Presenting the Around the Toilet report!

After three years working on the project, today we have published ‘Around the Toilet: a research project report about what makes a safe and accessible toilet space‘.

AtT Report JPeg

You can read the full report here, but for a bit of a taster, here’s a summary of our main findings, and why we think toilets matter:

Main findings

  • Toilet provision in the UK is currently inadequate for a wide range of people, due to both relational and functional flaws. We need more public toilets, more accessible designs, and different attitudes and ways of understanding the space and our fellow occupants.

  • Many trans and disabled people experience significant difficulties in accessing a safe, usable and comfortable toilet away from home.

  • Toilets labelled as ‘accessible’ are often in fact inaccessible for many disabled users for a range of reasons.

  • There is a lack of toilet research, particularly in the UK, which takes seriously trans people’s experiences of harassment and violence in binary gendered toilets.

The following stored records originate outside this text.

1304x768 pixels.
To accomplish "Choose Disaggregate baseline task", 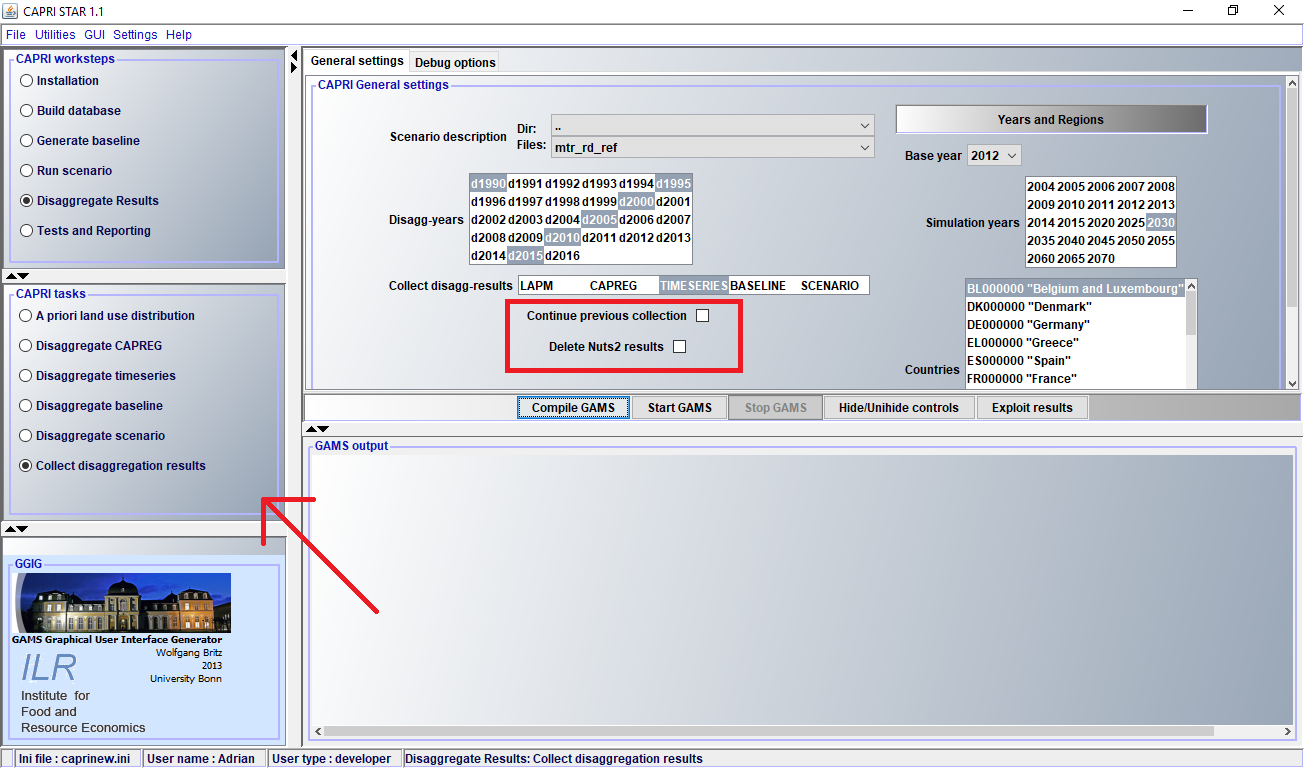I will [x=27, y=406].
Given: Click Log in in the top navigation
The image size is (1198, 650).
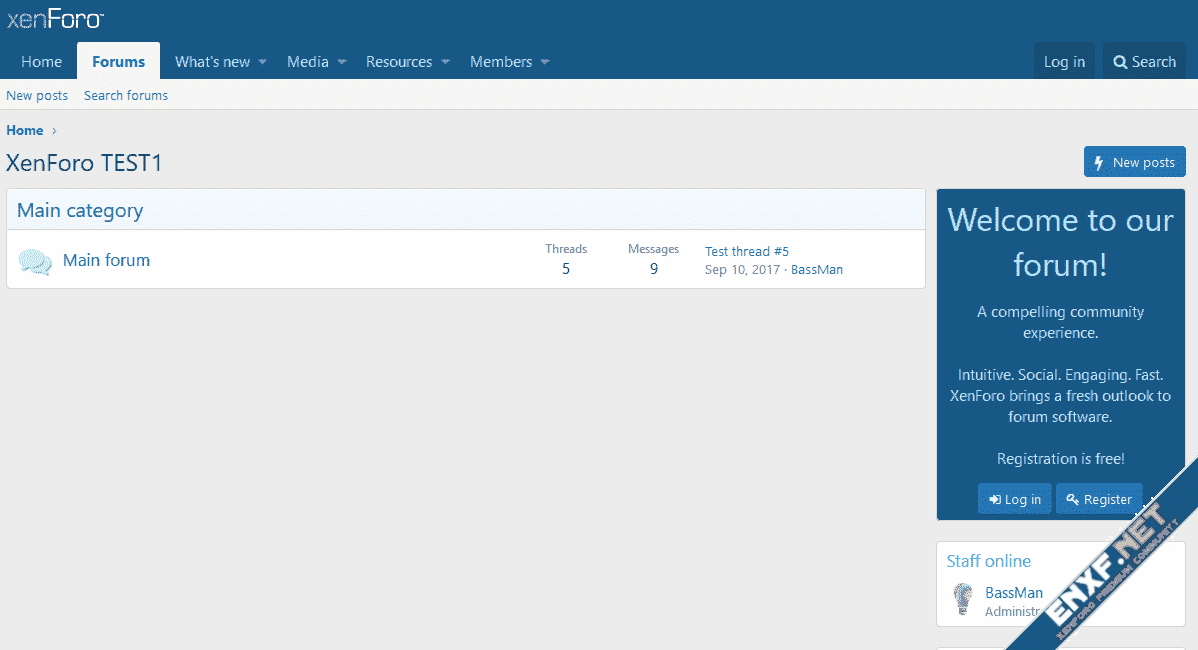Looking at the screenshot, I should [1064, 62].
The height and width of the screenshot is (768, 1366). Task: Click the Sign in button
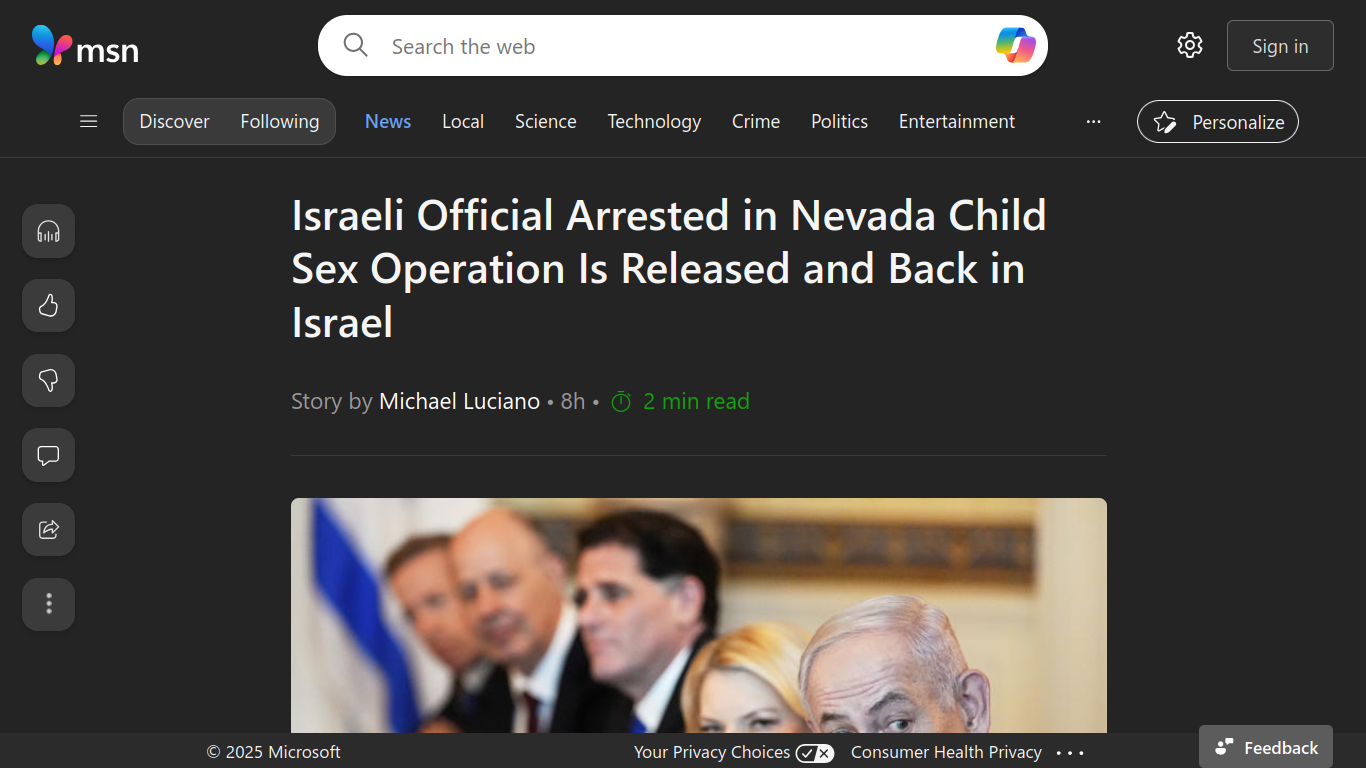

  • There is a need for more all-gender toilet provision (sometimes known as ‘gender neutral’ toilets). This would benefit a range of people including: parents with children of a different gender; those who care for people of a different gender; some disabled people who have a personal assistant of a different gender; and some people whose gender is questioned in the toilet, including some trans and non-binary people (and, to a lesser extent, some cisgender people).

  • A ‘one size fits all’ approach to toilet design doesn’t work – there is no one toilet design to suit all users’ needs. Nevertheless, consideration of all users and moves towards improvement are crucial.

Why toilets matter

Toilets are largely undervalued and trivialised spaces; rarely prioritised in local authority budgets, and often given to the least experienced architects to deal with at the end of the design process. Yet, a lack of access to adequate toilets away from home can result in the following:

  • an inability to leave the house, restricting access to wider environment and community, leaving and losing jobs. In other words, not having access to suitable toilets impacts upon people’s fundamental ability to live their lives.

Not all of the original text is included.